BU TELAŞ NİYE?

Hayrettin DURMUŞ

Uyandığımız her sabah, yattığımız her gece gündemimiz o kadar çok değişiyor ki, koşar adımlarla bile takip edebilene aşk olsun. Bir acı haberin soğukluğunu üzerinizden atamadan yenisi çörekleniyor içinize. Gündemin içinde boğulmamak için ne yapsak acaba?

Oysa ay dolanıyor, yıllar geçiyor, günler birbirini takip ediyor, her şey yörüngesinde kendisine tayin edilen işi yapıyor. Güneş hiç vaktini sektirmeden doğuyor, batışını bir saniye bile geciktirmiyor. Günler her sene aynı vakitte uzuyor, aynı vakitte kısalıyor. Cemre’nin havaya, suya, toprağa hasreti hiç bitmiyor. Bulutlar mavi gökten hiç gitmiyor. Yağmur bir görünüp bir kayboluyor ve bu muhteşem ahenk, bu muazzam disiplin hiç değişmiyor.

Öyleyse bu telaş niye?

İnsanoğlu hep telaşlıdır, yoğundur, işleri bir türlü bitmez, zaman bir türlü yetmez. Hep acelesi vardır, plânları vardır yarına, öbür güne dair.

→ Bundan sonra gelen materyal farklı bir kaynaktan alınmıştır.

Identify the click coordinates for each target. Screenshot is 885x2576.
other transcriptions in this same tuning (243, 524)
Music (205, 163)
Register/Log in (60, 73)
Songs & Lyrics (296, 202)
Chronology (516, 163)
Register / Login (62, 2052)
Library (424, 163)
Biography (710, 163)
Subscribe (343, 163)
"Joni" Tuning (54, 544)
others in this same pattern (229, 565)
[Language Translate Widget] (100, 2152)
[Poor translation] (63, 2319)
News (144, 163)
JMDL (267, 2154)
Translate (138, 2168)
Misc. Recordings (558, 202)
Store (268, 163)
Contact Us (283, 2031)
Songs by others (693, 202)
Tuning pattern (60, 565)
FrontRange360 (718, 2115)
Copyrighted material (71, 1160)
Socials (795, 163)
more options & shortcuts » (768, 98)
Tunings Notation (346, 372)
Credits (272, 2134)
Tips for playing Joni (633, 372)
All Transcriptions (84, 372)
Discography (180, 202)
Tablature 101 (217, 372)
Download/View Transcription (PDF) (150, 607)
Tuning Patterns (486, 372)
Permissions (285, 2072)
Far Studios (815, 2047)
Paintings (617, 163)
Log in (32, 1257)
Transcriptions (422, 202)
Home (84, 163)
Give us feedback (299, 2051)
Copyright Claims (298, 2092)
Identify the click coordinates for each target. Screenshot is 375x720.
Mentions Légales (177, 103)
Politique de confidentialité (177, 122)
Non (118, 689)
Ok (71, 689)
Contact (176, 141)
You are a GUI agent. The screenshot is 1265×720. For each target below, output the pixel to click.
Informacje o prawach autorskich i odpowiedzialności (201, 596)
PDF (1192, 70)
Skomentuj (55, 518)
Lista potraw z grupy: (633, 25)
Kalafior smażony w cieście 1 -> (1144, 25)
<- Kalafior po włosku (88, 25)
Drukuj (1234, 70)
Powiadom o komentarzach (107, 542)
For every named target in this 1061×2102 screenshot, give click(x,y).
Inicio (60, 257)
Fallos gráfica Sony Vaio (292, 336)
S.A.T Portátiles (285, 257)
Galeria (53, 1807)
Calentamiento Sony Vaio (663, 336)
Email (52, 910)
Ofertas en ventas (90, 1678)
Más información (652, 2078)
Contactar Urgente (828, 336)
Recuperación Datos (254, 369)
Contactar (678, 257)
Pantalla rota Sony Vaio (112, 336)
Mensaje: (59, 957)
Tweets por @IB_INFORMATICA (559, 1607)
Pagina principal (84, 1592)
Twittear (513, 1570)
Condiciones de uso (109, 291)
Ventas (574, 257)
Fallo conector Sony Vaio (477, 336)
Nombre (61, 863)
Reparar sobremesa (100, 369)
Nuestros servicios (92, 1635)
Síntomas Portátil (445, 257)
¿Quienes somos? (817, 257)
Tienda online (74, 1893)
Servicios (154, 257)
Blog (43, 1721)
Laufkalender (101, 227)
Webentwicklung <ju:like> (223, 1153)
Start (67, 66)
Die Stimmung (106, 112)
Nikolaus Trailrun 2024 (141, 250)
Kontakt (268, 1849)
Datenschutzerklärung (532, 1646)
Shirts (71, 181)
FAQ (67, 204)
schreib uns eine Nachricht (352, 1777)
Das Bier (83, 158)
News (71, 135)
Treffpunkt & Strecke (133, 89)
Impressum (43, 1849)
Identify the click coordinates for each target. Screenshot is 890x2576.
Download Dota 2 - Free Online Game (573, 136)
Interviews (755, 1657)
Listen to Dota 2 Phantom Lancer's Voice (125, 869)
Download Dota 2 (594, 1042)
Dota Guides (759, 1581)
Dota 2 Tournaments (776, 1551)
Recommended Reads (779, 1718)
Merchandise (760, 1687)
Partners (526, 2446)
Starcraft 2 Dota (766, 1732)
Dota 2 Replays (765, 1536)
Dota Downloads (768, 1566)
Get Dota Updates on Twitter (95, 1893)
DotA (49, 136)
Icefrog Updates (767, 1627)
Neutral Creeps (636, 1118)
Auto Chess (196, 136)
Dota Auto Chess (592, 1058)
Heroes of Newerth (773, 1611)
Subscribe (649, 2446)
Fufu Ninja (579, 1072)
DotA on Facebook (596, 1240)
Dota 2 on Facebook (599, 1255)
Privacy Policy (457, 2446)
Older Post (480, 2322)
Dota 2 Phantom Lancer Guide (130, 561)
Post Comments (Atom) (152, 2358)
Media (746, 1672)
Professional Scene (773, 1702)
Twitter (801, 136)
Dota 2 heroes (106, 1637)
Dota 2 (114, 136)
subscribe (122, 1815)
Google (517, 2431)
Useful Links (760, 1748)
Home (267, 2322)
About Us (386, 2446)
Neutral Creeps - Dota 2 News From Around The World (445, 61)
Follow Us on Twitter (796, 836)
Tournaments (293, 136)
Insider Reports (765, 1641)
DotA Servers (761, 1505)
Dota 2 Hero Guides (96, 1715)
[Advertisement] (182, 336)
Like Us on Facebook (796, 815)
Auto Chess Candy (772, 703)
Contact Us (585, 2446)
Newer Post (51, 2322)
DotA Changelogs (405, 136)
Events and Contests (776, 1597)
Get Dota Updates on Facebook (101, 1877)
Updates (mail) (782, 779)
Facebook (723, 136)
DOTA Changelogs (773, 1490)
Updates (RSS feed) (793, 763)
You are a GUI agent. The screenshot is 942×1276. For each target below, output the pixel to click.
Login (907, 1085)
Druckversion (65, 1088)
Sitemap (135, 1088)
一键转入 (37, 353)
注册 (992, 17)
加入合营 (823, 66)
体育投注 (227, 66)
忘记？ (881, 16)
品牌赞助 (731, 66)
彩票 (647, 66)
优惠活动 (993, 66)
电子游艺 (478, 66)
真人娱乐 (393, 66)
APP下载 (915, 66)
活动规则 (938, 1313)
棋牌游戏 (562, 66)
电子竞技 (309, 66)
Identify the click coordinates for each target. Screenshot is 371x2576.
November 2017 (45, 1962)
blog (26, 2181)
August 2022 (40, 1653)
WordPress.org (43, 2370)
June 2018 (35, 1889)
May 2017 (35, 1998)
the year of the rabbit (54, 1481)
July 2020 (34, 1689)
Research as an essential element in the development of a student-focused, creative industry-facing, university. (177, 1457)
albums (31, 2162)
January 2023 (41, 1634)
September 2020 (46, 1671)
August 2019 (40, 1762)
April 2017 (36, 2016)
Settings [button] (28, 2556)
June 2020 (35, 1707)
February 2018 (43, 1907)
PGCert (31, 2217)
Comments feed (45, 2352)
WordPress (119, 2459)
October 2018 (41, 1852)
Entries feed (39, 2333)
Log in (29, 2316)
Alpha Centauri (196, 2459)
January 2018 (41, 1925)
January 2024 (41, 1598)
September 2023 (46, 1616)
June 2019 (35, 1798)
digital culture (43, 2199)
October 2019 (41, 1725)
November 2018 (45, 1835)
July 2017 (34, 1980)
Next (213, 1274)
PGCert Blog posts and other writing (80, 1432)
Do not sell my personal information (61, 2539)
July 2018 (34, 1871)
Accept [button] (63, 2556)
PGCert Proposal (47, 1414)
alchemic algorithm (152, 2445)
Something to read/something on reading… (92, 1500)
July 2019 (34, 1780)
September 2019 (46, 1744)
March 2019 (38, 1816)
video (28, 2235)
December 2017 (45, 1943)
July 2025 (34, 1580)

Dünyadaki birçok meseleye kafa yorar da; güneşe gülümsemeyi, aya el sallamayı, buluta seslenmeyi, çiçeğe selam vermeyi, rüzgârın uğultusunu, kuşların cıvıltısını dinlemeyi unutur.

Yaşadığımız dünyadaki muazzam ahengin, muhteşem görüntünün, atın, otun, böceğin, sineğin kendisi için olduğunu anlamaz, hatırlamaz.

Hayatı paylaştığımız her canlının farklı bir görevi vardır oysa ama insan kendisinin ve çevresinin farkında değildir çoğu zaman. 

Dalların ıtıra dönmesinden anlamaz mıyız baharı? Ağustos böceğinin ötmediği yaz buruk bir yaz değil midir? Onlar saz çalacak ki biz uykuya dalacağız. Sonbaharın güzelliklerini silecek kar. Her yer, her yön beyaza bürünecek.

Gün gelecek beyazlıklar içinde bir ırmağın sularına karışıp gideceğiz ummana.